Publication Date May 5, 2018 | The Salt Lake Tribune

Lyme-carrying ticks and other dangerous pests are creeping into Utah, thanks to climate change

United States
Big Elk Lake, as seen on July 13, 2015, sits at the end of a 1.75 mile trail in the Uinta Mountains in Summit County. Summit County is one of five counties in Utah that has had a report of Lyme disease. Photo: Nate Carlisle, Salt Lake Tribune
Big Elk Lake, as seen on July 13, 2015, sits at the end of a 1.75 mile trail in the Uinta Mountains in Summit County. Summit County is one of five counties in Utah that has had a report of Lyme disease.

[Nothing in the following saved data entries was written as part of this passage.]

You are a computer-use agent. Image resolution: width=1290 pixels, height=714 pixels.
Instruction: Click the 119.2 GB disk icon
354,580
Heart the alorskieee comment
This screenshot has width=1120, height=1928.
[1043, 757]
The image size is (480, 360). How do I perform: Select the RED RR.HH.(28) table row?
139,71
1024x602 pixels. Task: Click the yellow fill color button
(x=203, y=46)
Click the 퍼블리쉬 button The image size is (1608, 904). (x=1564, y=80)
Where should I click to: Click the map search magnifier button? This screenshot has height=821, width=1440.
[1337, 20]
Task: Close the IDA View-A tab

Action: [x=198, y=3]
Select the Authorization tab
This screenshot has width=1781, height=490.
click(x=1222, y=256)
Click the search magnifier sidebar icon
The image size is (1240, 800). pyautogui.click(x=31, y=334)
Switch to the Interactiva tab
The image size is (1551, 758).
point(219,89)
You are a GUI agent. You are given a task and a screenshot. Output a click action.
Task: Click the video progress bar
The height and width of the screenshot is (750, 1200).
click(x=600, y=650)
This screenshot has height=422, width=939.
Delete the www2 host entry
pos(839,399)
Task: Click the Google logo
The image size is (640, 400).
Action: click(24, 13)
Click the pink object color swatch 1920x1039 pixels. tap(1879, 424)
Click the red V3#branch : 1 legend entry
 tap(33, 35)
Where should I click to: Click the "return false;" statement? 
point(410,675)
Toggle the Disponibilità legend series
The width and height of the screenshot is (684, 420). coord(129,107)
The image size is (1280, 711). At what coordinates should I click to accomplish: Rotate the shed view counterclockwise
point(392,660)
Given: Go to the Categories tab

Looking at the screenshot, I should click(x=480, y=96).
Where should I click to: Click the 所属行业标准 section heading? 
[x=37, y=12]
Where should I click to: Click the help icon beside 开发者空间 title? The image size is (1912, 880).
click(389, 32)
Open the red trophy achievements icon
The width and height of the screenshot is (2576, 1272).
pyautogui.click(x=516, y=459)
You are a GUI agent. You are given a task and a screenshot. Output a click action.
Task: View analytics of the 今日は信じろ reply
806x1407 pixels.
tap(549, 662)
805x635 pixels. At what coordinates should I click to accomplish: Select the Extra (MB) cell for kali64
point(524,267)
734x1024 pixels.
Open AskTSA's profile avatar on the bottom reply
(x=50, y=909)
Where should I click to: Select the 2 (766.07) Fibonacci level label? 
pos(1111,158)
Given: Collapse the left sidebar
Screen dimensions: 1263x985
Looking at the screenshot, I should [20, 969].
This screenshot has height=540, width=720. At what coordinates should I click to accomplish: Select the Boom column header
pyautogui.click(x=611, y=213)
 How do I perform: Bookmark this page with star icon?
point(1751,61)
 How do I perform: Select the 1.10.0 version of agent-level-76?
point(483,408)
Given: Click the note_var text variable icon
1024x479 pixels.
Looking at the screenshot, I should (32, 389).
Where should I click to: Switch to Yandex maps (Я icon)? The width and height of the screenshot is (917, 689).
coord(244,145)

Photo: Nate Carlisle, Salt Lake Tribune

Utah has traditionally been safe from Lyme and many other insect-borne diseases, thanks to its long, cold winters — but appears to be changing.

According to data from the Centers for Disease Control and Prevention, reports of Lyme disease in Utah have been trending upward over the past decade and a half. Confirmed cases jumped more than 500 percent, from just three in 2000 to 19 in 2016.

Most Utahns who contract Lyme disease still get the infection while traveling the East Coast, said Dallin Peterson, an epidemiologist and specialist in insect- and animal-borne diseases for the Utah Department of Health. But, he said, one of the tick species known to carry the bacteria that causes Lyme, the Western black-legged tick, has migrated to Utah.

Traditionally, that species has mostly inhabited Washington, Oregon and California, Peterson said, but recently it appears to be moving east into Idaho and Utah.

Climate change is likely helping to spread disease-carrying insects into the state, which has been relatively free of insect-borne diseases. The ticks that carry Lyme disease have a two-year life cycle, according to Sam LeFevre, manager of the Utah Department of Health’s Environmental Epidemiology Program.

In temperate states, cold winter weather should kill large numbers of young ticks each year. But as average temperatures climb, LeFevre said, more ticks are surviving each winter to breed the following spring.

“Thus,” he said, “we have a population explosion.”